++++ AVAILABLE DATA ++++

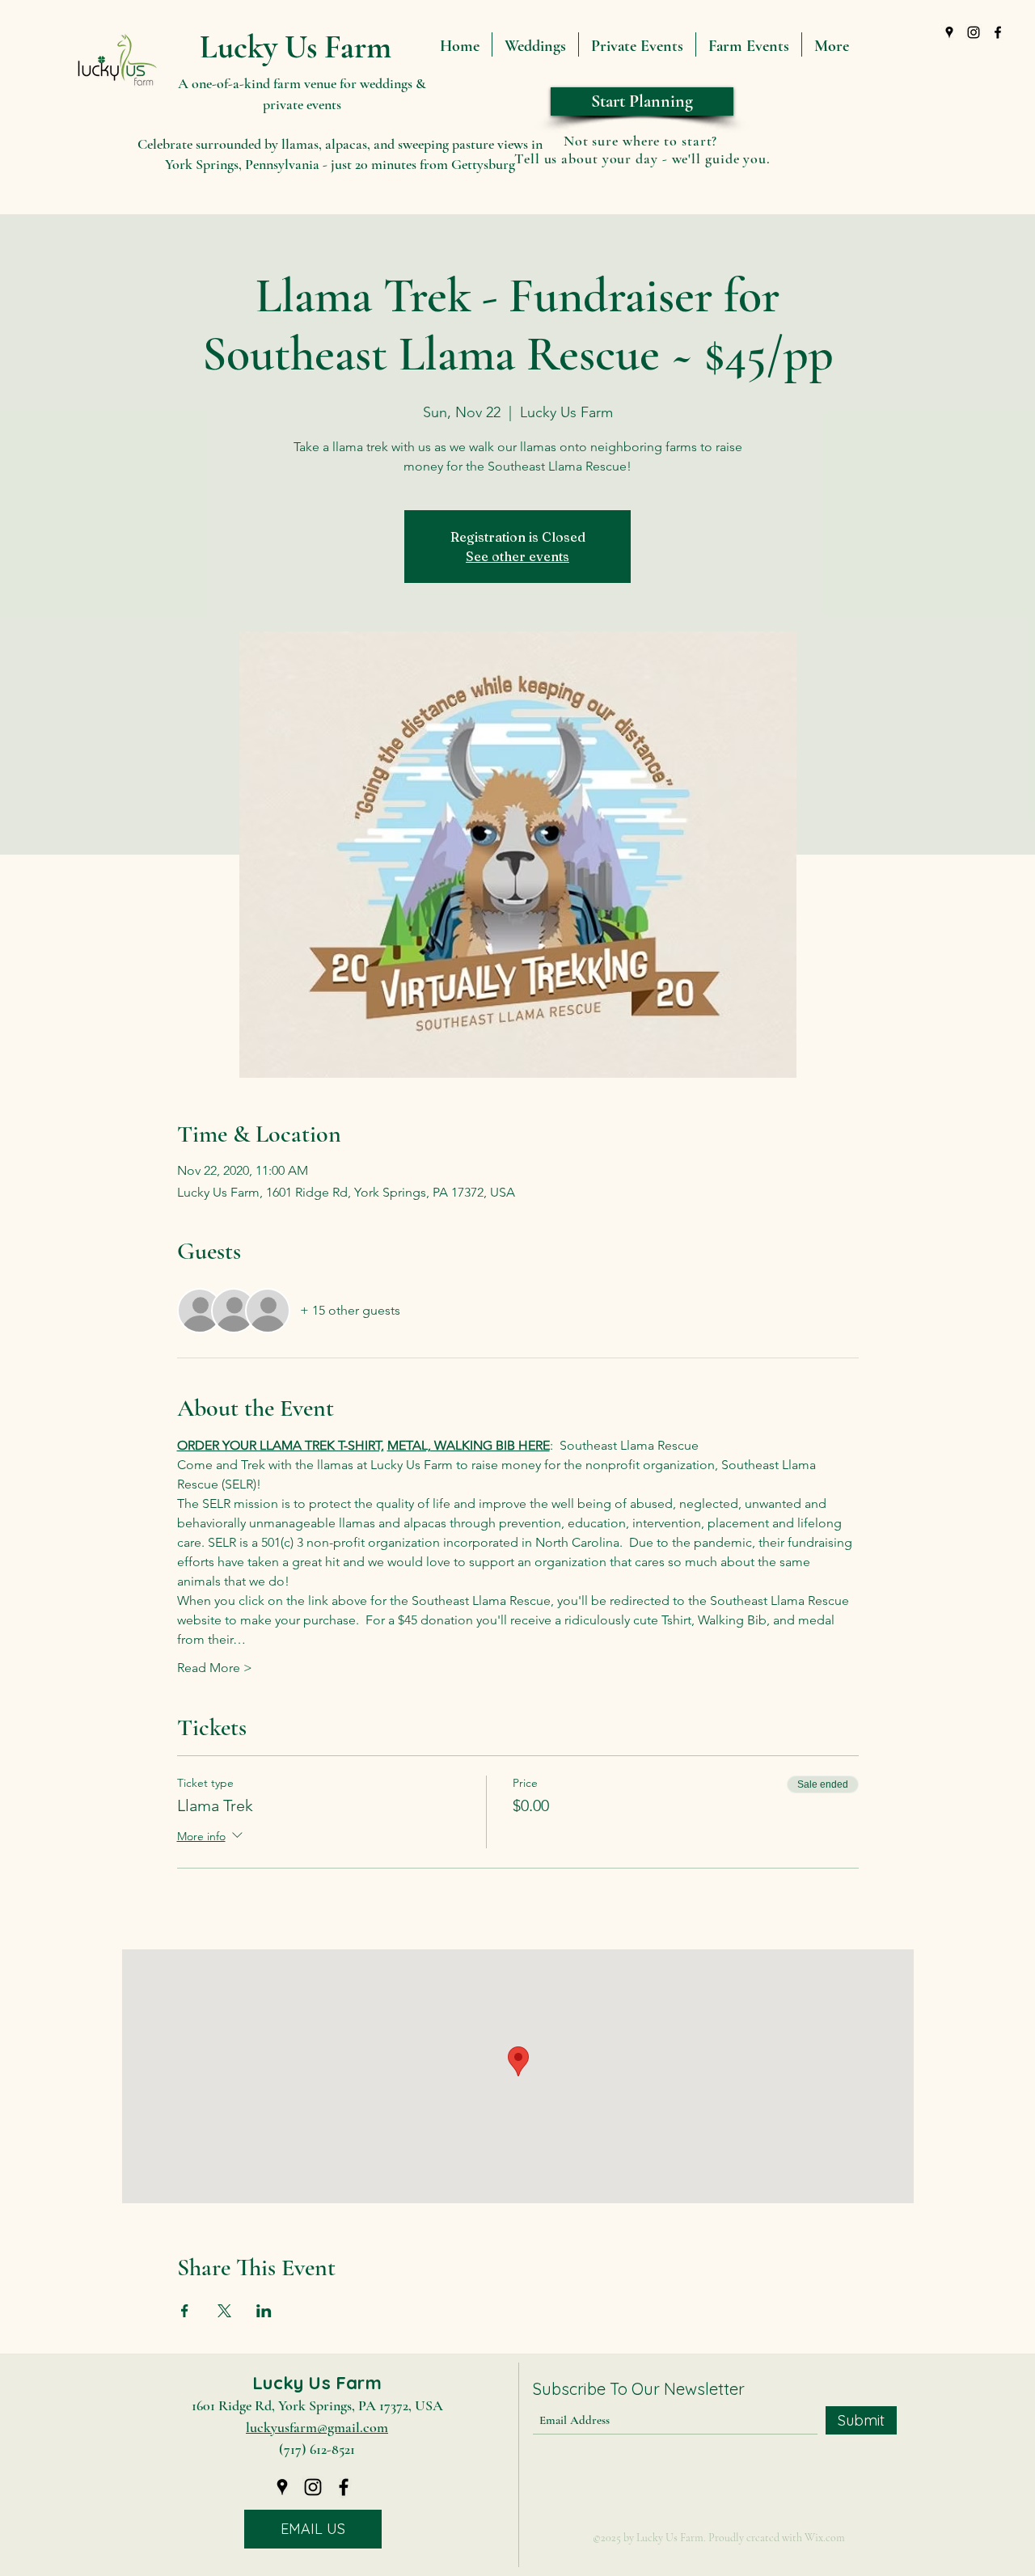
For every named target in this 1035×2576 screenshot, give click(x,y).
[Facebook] (998, 32)
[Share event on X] (224, 2310)
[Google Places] (949, 32)
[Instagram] (973, 32)
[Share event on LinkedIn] (264, 2310)
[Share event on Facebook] (184, 2310)
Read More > (214, 1667)
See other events (517, 556)
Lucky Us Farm (295, 46)
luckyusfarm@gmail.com (317, 2427)
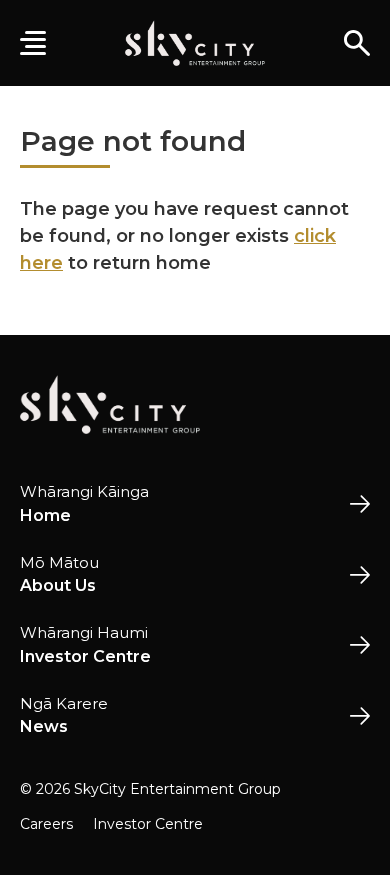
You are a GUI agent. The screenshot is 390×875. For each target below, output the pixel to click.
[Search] (357, 43)
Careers (46, 824)
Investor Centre (148, 824)
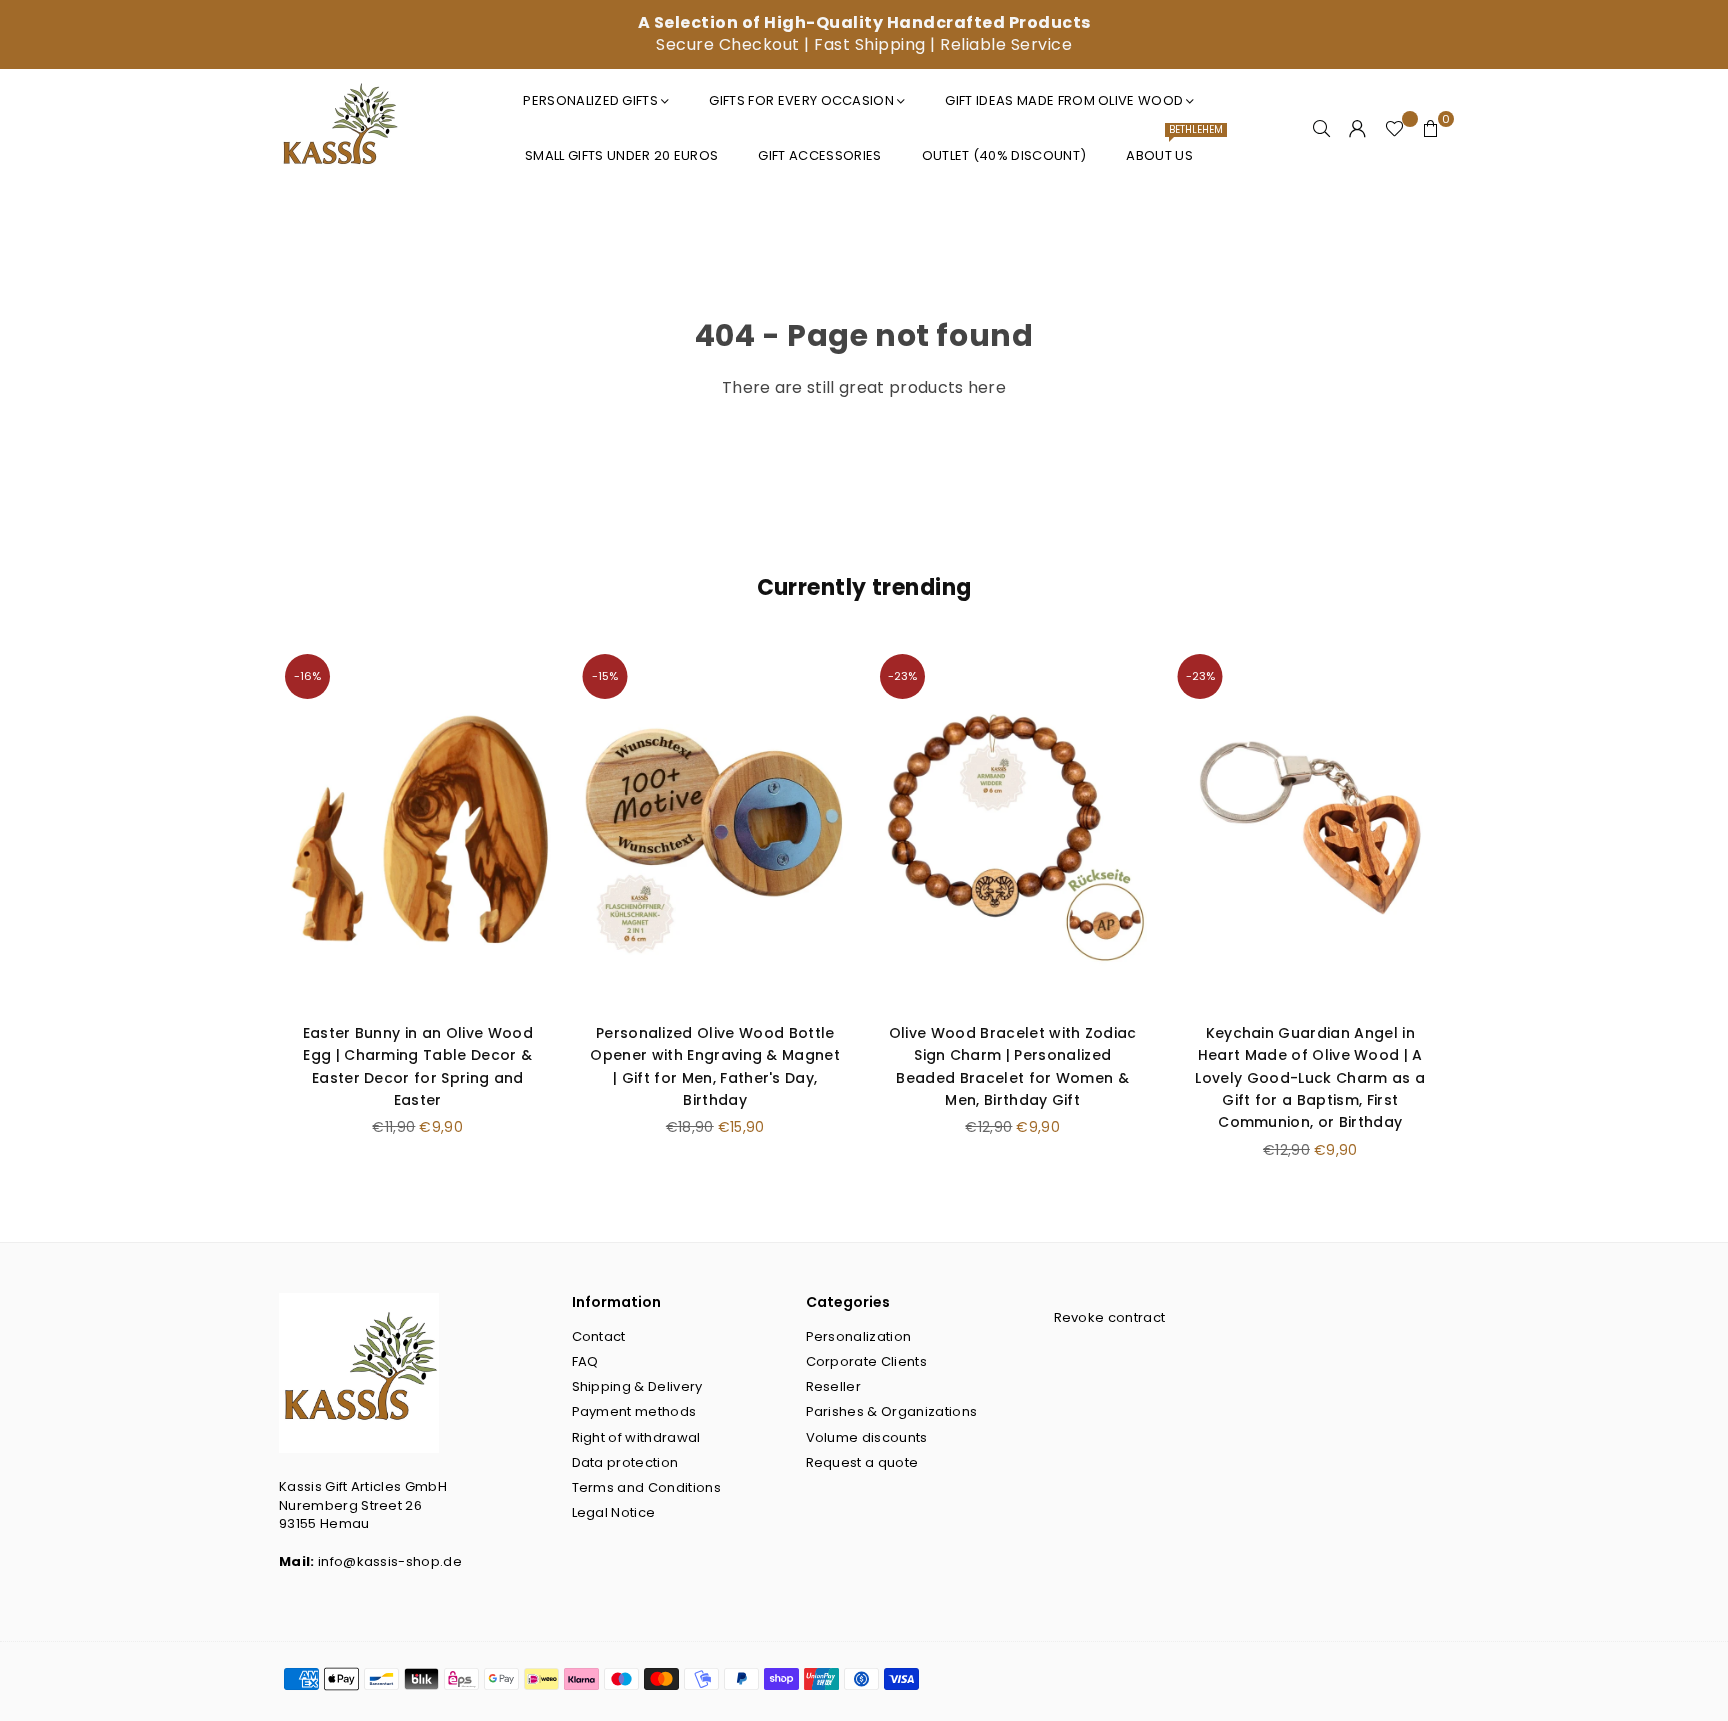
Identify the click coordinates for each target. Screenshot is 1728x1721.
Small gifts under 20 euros (621, 155)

++++

» WORK TO COMPLETE: Please give the number of lines in the data above where the word "each" appears, and nothing besides.

» ANSWER TO THE EXERCISE: 2